Once every pass has declared its resources and dependencies, the compiler takes over. It receives the raw DAG (passes, virtual resources, read/write edges) and transforms it into a concrete execution plan: a sorted pass order, aliased memory layout, and a complete barrier schedule. This entire analysis happens on the CPU, over plain integers and small arrays.

📥 In declared passes + virtual resources + read/write edges
Sort passes into dependency order Cull passes whose outputs are never read Scan lifetimes: record each transient resource's first and last use Alias: assign non-overlapping resources to shared memory slots Compute barriers: insert transitions at every resource state change
📤 Out ordered passes · aliased memory · barrier list · physical bindings

Sorting
#

Before the GPU can execute anything, the compiler needs to turn the DAG into an ordered schedule. The rule is simple: no pass runs before the passes it depends on. This is called a topological sort.

The input is the raw edge set from the declare step: every read/write dependency between passes. The output is a flat list of passes in an order that respects all of them. If pass A writes a resource that pass B reads, A will always appear before B. If two passes share no dependencies, either order is valid, and the compiler is free to pick whichever is cheaper. This isn’t a fixed ordering you design upfront. It’s derived automatically from the declared edges, so adding or removing a pass never requires manual re-sequencing.

The algorithm most compilers use is Kahn’s algorithm. Think of it like a to-do list where you can only start a task once all its prerequisites are done:

  1. Count in-edges. For every pass, count how many predecessors feed into it. Any pass with a count of zero is ready: nothing blocks it.
  2. Pop a ready pass. Pick any zero-count pass and append it to the sorted output.
  3. Decrement successors. Subtract one from every pass that depended on it. New zeros join the ready queue.
  4. Loop until empty. Repeat until the queue drains. Passes left with non-zero counts mean a cycle: the graph is broken.
Queue
Output

Sorting bonus: fewer state switches.

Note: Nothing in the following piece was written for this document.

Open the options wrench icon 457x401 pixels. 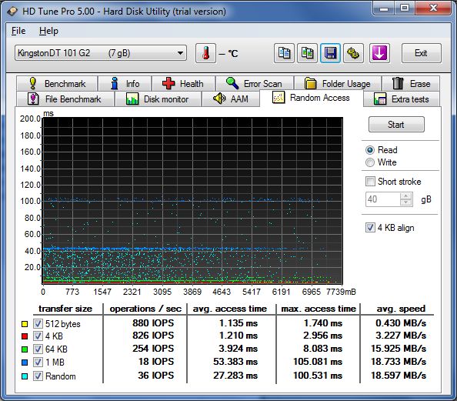[353, 53]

Kahn’s algorithm often has several passes ready at the same time, which gives the compiler freedom to choose among them. A sort-time heuristic can use that freedom to group passes that share GPU state, reducing expensive context rolls. A topological sort doesn’t just guarantee correctness. It creates scheduling slack the compiler can exploit for performance.

Culling
#

Once the sort gives us a valid execution order, the compiler can ask a powerful question: does every pass actually contribute to the final image?

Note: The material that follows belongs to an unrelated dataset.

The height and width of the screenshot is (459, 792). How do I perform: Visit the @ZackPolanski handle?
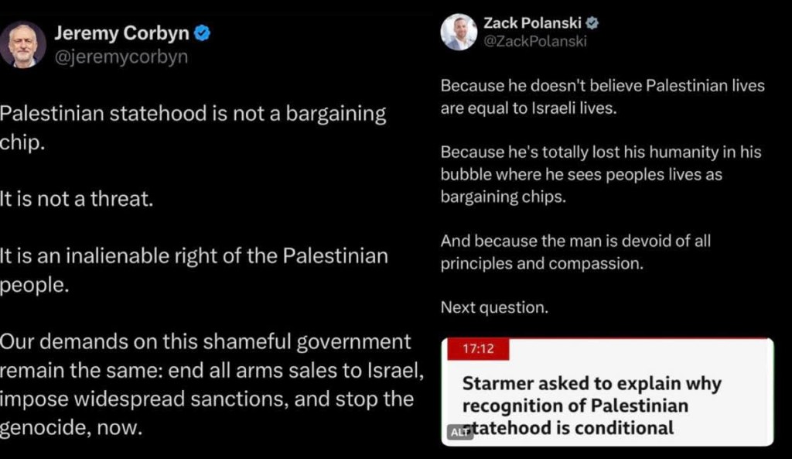[535, 41]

In a hand-built renderer, you’d need to manually toggle passes with feature flags or #ifdef blocks. Miss one, and the GPU silently burns cycles on work nobody sees. The frame graph compiler does this automatically. It walks the DAG backward from the final output (usually the swapchain image) and marks every pass that contributes to it, directly or indirectly. Any pass that isn’t on a path to the output gets removed.

This is the same idea as dead-code elimination in a regular compiler: if a function’s return value is never used, the compiler strips it out. Here, if a render pass writes to a texture that no downstream pass ever reads, the entire pass (and its resource allocations) disappear.

Why this matters in practice:

  • Feature toggling is free. Disable bloom by not reading its output, and the bloom pass plus its textures vanish automatically. No if (bloomEnabled) checks scattered through your code.
  • Debug passes cost nothing in release. A visualization pass that only feeds a debug overlay gets culled the moment the overlay is turned off.
  • Artists and designers can experiment with pass configurations without worrying about leftover GPU cost from unused passes.

The algorithm is simple: start from every output the frame needs (typically just the final composite), walk backward along edges, and flag each pass you visit as “alive.” Anything not flagged is dead. Skip it entirely.

Order: Active: 5/5

Allocation and aliasing
#

The sorted order tells the compiler exactly when each resource is first written and last read: its lifetime. Two resources whose lifetimes don’t overlap can share the same physical memory, even if they’re completely different formats or sizes. The GPU allocates one large heap and places multiple resources at different offsets within it.

Without aliasing, every transient texture gets its own allocation for the entire frame, even if it’s only alive for 2–3 passes. With aliasing, a GBuffer that’s done by pass 3 and a bloom buffer that starts at pass 4 can sit in the same memory. Real-world deferred pipelines commonly see 40–50% transient VRAM reduction once aliasing is enabled.

Frostbite / Battlefield 1 — GDC 2017 — reported exactly this savings from graph-driven transient aliasing in production

The allocator works in two passes: first, walk the sorted pass list and record each transient resource’s first write and last read. Then scan resources in order of first-use. For each one, check if an existing heap block is free (its previous occupant has finished). If so, reuse it. If not, allocate a new block.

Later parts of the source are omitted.